Topology Optimization

Cellular materials such as truss materials achieve excellent mechanical properties at a considerably lower weight than conventional solids. They span a wide material property space through a careful choice of the base material(s) and, moreover, the topology and geometry of the cellular architecture. The rapid development of modern additive manufacturing techniques has enabled the integration of cellular design principles across length scales down to the nanoscale, which has opened an unprecedented design space.
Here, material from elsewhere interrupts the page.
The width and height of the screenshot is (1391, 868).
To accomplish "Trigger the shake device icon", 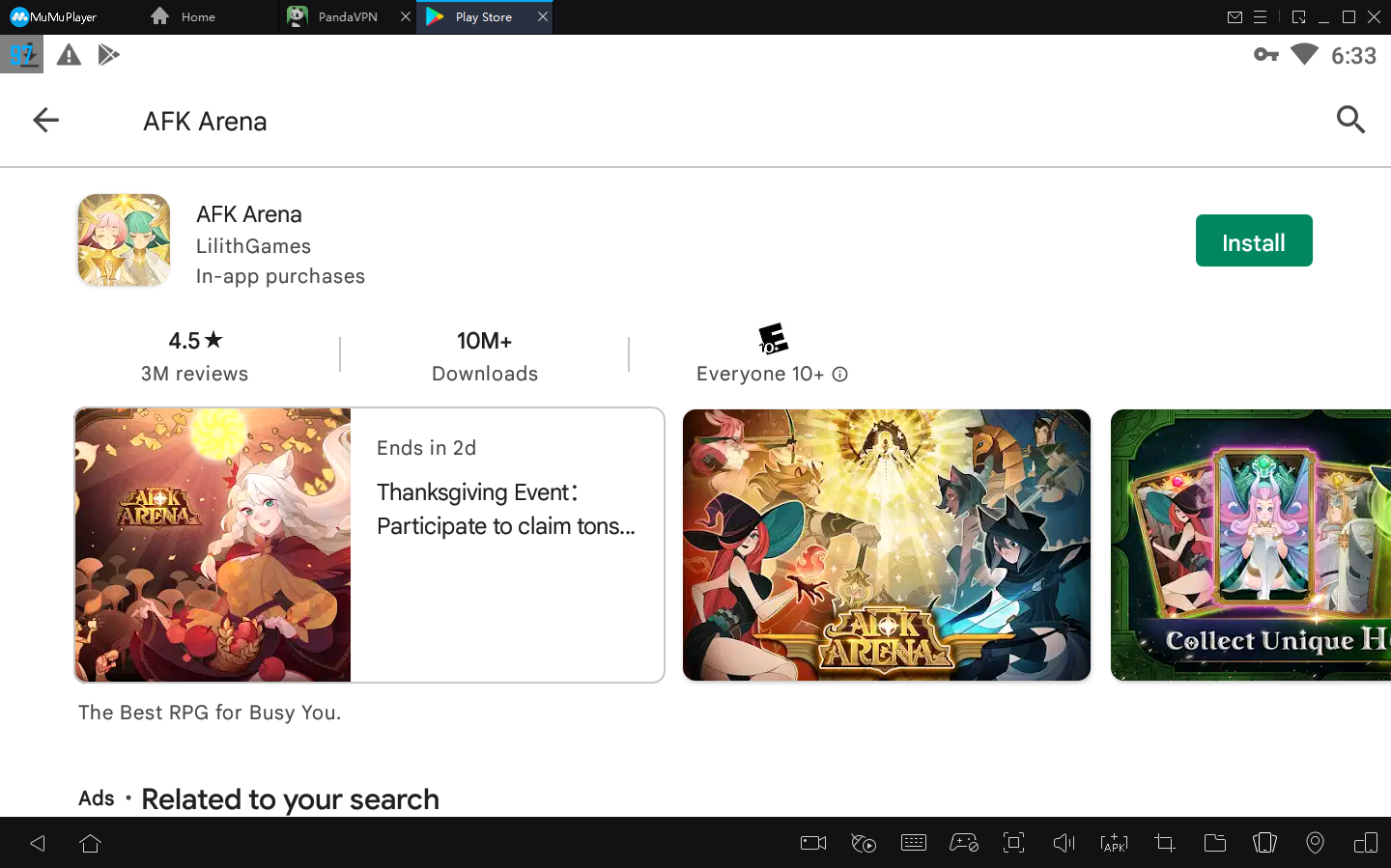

Based on an efficient and accurate continuum description of discrete lattice structures, we systematically utilize this design space and optimize the topology of spatially variant cellular structures such as truss lattices.

Enlarged view: Multiscale topology optimization framework
Multiscale Topology Optimization framework.The spatially variant structure is described on the macroscale as a mechanically equivalent continuous body whose local effective constitutive behavior derives from the local definition of the truss topology

Using our effective large-scale continuum description of trusses, we replace the discrete truss by an effective continuum to be treated by finite elements in a macroscale boundary value problem. Inspired by the atomic arrangement in crystals, we parametrize the truss unit cell via a set of Bravais lattice vectors along with Voronoi tessellation. Hence, we formulate the optimization problem with regards to the spatially varying basis vectors. Unlike most competing approaches, both the displacement field and the topology are continuously varying unknown fields on the macroscale. The specific homogenization scheme chosen here introduces the regularization required for unique solutions. The outlined approach results in heterogeneous truss architectures with a smoothly varying unit cell, enabling easy fabrication with a tunable length scale (the latter avoiding the ill-posedness stemming from classical nonconvex methods without an intrinsic length scale).